• Exercise details:
Rewrite the items between the line containing "The image size is (1160, 605)." and the line containing "This screenshot has height=673, width=1568.", inclusive, changing "orange warning icon" to "yellow warning icon" and leaving everything else the same.

[Dataset rows]
────────────────
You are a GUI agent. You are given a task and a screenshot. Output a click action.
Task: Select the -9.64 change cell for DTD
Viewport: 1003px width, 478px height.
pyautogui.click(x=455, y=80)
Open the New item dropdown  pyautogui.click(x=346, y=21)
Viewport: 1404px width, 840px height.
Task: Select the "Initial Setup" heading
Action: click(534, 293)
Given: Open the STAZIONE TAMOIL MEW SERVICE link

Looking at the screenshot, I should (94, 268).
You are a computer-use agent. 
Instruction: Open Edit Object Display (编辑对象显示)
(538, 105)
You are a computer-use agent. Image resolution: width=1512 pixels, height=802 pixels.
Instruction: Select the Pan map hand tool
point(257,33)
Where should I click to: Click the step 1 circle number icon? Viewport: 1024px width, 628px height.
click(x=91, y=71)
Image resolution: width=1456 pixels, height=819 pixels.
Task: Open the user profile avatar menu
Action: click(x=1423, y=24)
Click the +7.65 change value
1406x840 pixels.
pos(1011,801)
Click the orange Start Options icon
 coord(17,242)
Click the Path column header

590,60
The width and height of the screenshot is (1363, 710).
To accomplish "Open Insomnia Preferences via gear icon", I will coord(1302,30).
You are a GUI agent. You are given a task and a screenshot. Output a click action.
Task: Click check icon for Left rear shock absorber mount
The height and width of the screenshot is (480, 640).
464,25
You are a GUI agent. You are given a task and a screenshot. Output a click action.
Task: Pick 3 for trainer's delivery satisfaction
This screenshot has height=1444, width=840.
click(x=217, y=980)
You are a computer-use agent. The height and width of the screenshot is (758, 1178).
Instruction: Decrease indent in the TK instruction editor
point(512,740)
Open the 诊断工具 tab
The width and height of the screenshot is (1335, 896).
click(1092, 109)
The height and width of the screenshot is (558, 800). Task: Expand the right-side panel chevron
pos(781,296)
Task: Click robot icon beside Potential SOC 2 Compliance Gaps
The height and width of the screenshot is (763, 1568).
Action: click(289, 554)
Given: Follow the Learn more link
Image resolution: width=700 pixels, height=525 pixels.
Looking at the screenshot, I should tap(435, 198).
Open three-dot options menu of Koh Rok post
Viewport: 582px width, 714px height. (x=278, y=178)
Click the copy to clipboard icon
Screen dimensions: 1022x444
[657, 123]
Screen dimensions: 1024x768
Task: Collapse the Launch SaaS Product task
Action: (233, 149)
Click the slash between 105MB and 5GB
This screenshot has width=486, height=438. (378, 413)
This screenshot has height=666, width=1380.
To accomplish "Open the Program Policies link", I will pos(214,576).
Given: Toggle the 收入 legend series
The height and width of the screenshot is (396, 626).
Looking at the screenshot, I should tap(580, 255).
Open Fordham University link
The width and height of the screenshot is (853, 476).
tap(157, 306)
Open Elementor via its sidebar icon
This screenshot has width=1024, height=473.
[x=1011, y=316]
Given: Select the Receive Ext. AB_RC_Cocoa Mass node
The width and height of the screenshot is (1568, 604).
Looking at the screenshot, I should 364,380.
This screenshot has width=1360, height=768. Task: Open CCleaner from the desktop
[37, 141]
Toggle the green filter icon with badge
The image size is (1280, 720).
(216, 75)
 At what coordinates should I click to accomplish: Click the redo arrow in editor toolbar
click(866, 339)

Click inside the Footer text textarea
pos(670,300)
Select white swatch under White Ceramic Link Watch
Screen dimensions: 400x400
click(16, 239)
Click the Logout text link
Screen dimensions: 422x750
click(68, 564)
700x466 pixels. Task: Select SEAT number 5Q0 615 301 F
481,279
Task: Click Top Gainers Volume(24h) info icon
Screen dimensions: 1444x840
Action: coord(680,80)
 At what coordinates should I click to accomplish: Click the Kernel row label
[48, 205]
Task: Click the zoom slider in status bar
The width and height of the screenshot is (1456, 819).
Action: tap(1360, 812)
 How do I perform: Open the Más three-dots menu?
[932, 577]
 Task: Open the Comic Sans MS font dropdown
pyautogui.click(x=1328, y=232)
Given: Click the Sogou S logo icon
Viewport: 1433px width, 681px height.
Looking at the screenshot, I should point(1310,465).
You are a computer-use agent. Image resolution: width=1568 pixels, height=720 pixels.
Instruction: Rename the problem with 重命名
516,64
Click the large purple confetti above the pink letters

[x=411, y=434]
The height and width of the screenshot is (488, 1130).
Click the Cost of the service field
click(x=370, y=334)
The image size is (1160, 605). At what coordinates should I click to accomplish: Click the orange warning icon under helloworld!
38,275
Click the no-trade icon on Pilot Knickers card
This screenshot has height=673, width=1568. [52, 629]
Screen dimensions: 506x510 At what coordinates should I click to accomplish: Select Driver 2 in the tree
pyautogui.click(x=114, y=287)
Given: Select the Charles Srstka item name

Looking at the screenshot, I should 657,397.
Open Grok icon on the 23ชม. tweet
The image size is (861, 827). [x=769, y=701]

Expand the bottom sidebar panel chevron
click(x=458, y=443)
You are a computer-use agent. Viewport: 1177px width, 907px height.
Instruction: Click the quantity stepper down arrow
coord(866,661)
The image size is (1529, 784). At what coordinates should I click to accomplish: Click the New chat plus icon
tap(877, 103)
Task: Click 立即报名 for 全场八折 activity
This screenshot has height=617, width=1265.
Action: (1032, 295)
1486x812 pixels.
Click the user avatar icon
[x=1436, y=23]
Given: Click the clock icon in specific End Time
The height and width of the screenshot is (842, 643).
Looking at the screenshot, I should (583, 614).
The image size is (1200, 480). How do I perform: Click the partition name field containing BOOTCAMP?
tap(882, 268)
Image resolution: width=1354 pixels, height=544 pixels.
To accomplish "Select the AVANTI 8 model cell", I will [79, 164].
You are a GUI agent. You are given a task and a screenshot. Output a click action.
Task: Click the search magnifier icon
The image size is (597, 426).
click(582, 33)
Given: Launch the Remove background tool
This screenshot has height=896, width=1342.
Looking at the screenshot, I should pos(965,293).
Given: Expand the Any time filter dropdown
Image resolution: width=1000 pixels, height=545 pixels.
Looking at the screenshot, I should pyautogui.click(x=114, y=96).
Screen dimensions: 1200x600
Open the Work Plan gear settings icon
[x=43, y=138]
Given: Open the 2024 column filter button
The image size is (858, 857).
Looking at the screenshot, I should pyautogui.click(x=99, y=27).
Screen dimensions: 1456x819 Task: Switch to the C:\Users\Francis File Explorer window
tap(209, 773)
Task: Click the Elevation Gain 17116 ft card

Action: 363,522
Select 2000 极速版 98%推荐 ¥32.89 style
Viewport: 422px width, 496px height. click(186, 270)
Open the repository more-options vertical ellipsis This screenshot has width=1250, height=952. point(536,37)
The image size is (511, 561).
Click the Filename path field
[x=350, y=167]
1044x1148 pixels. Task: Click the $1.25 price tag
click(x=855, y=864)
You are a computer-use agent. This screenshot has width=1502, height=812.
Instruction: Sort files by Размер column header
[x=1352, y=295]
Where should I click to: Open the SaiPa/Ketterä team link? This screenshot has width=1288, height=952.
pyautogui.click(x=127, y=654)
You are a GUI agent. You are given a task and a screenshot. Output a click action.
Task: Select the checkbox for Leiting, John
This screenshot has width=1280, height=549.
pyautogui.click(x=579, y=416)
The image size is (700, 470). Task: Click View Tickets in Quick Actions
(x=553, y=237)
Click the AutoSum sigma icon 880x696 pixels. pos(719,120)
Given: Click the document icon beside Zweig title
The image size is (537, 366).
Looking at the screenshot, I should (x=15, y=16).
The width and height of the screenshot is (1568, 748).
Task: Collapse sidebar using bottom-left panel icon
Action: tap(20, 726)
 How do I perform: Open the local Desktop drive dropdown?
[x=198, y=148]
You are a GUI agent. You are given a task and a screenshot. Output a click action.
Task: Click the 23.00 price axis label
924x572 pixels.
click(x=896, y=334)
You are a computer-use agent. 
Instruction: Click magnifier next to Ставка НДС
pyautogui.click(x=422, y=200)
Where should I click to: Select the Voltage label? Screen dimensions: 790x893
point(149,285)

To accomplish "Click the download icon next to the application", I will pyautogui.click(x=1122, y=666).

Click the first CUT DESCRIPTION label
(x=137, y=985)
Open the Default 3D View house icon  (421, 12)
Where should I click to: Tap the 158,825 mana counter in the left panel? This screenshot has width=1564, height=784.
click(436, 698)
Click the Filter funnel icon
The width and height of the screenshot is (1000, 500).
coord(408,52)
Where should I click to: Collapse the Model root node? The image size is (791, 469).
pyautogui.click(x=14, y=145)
────────────────
• Completed task:
The image size is (1160, 605). At what coordinates should I click to accomplish: Click the yellow warning icon under helloworld!
38,275
Click the no-trade icon on Pilot Knickers card
This screenshot has height=673, width=1568. [52, 629]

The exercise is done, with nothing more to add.